[Paper Note] A utility criterion for Markov decision processes
Published:
Jaquette, S. C. (1976). A utility criterion for Markov decision processes. Management Science, 23(1), 43-49.
Utility criterion
The following utility criterion is used \(u(X)=-\exp(-\sum\limits_{t}\lambda_{t}x_{t}),\) where $\lambda_{t}= \lambda \beta^{t}$, reflecting time discount and constant risk averse.
- The function form is log-additive (pollack, 1967)
- It also satisfies risk independence
- The formulation can be considered also as a utility function of the total reward, discounted to the current period
Utility optimality
A policy $\pi=(f_1,…,f_t,…)$ is a sequence of vectors. $f_t=\pi_t(s_t)$ maps from states to actions.
- A policy $\pi^{*}$ is utility optimal with constant risk aversion $\lambda$ if $u_{\pi^{*}}(\lambda)\geq u_{\pi}(\lambda)$ for all $\pi$.
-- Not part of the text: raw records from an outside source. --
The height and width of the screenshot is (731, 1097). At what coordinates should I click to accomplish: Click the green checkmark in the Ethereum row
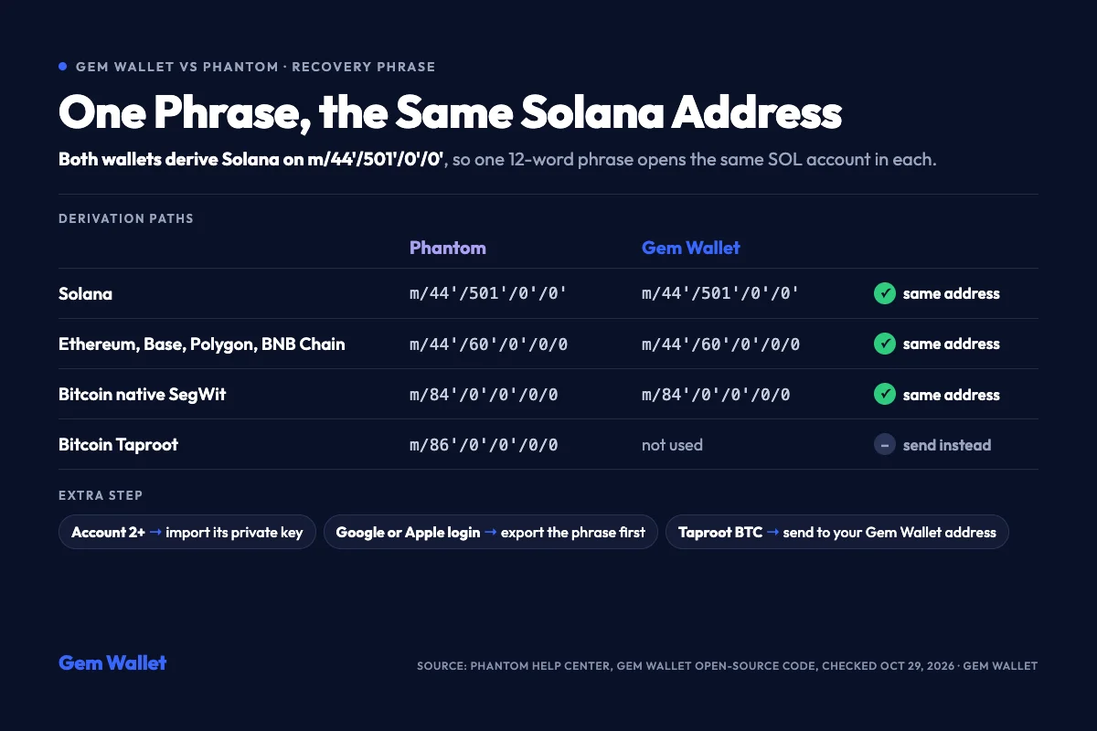[x=884, y=344]
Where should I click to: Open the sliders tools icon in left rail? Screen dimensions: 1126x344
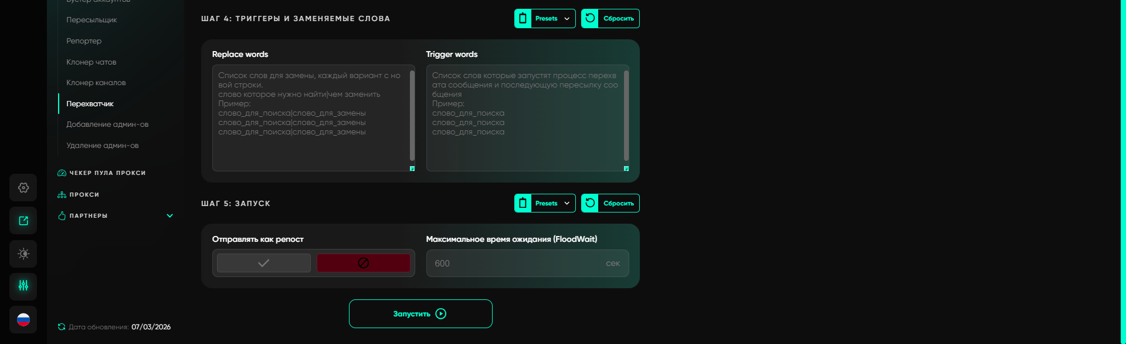pyautogui.click(x=23, y=286)
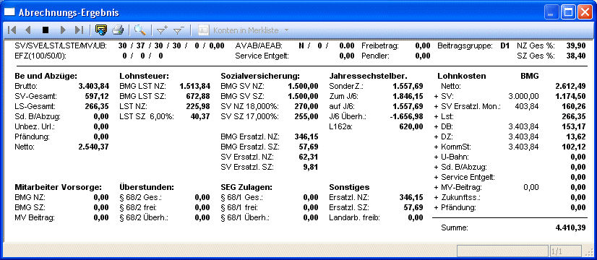Go to the previous record
The image size is (597, 260).
[x=27, y=30]
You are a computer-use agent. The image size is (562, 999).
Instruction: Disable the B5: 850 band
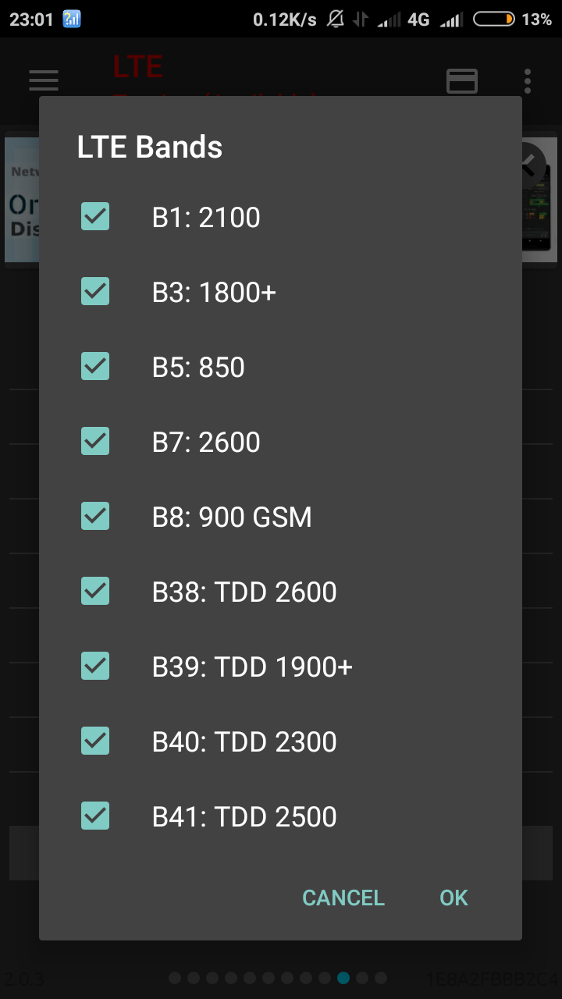pos(95,367)
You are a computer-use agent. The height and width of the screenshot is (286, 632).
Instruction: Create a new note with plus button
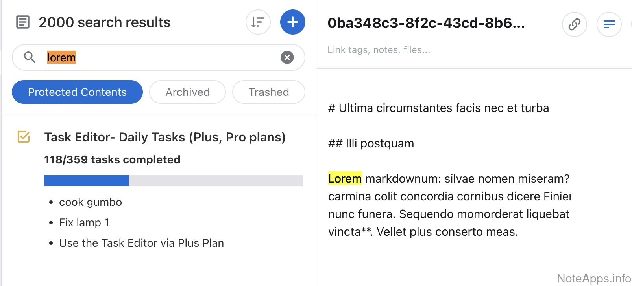click(292, 22)
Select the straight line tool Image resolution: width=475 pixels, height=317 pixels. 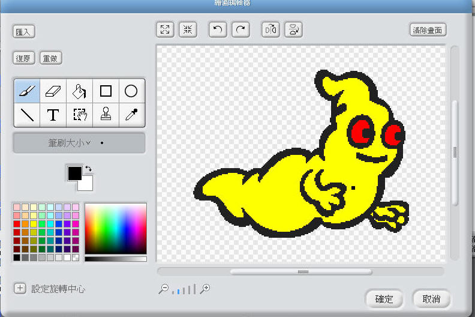click(27, 115)
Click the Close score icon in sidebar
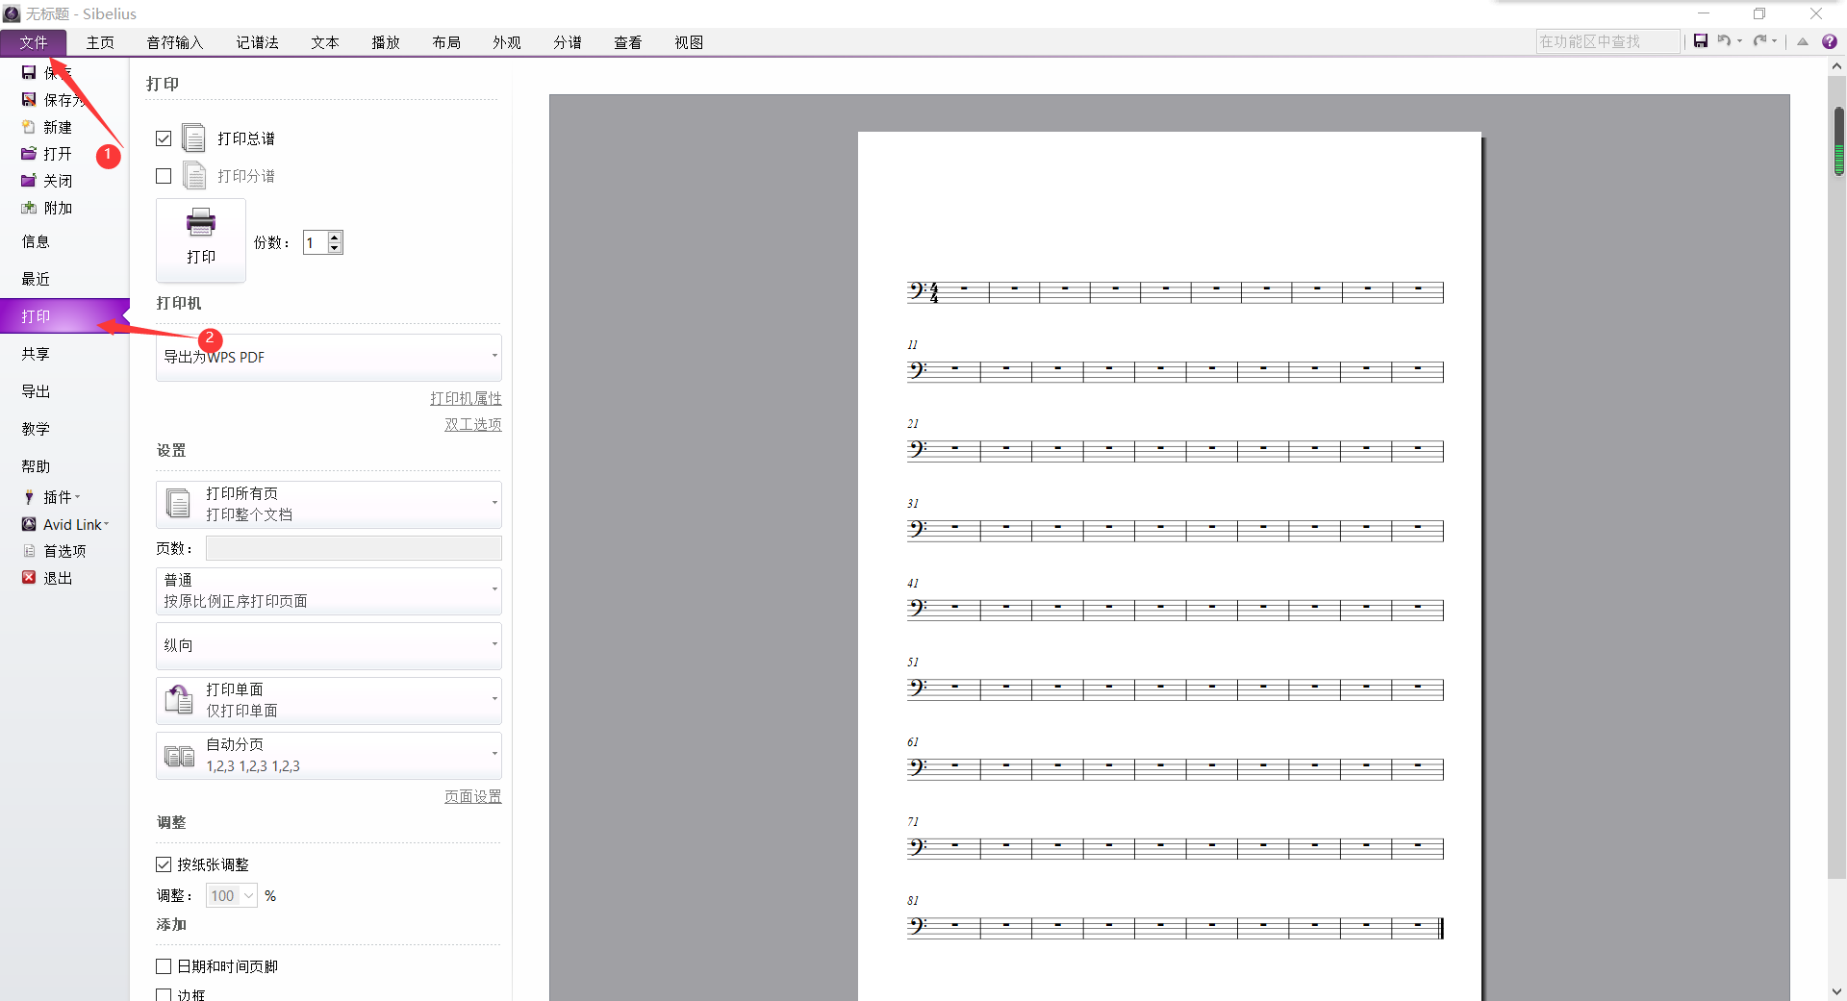The image size is (1847, 1001). (x=29, y=181)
- A policy $\pi=(f_1,…,f_t,…)$ is ultimately stationary if $f_t=f$ for all $t$ larger than some finite integer
Thm. A utility optimal policy $\pi^{*}(\lambda,\beta)$ exists for all $\lambda\geq 0$ and all $0\leq\beta<1$ which is ultimately stationary. The policy $\pi^{*}$ can be chosen as a piecewise constant function of $\lambda$ and $\beta$, with an ultimate action vector $f$ a piecewise constant function of $\beta$ only (and constant for all $\beta$ close to 1).
- stationary policies are not utility optimal generally.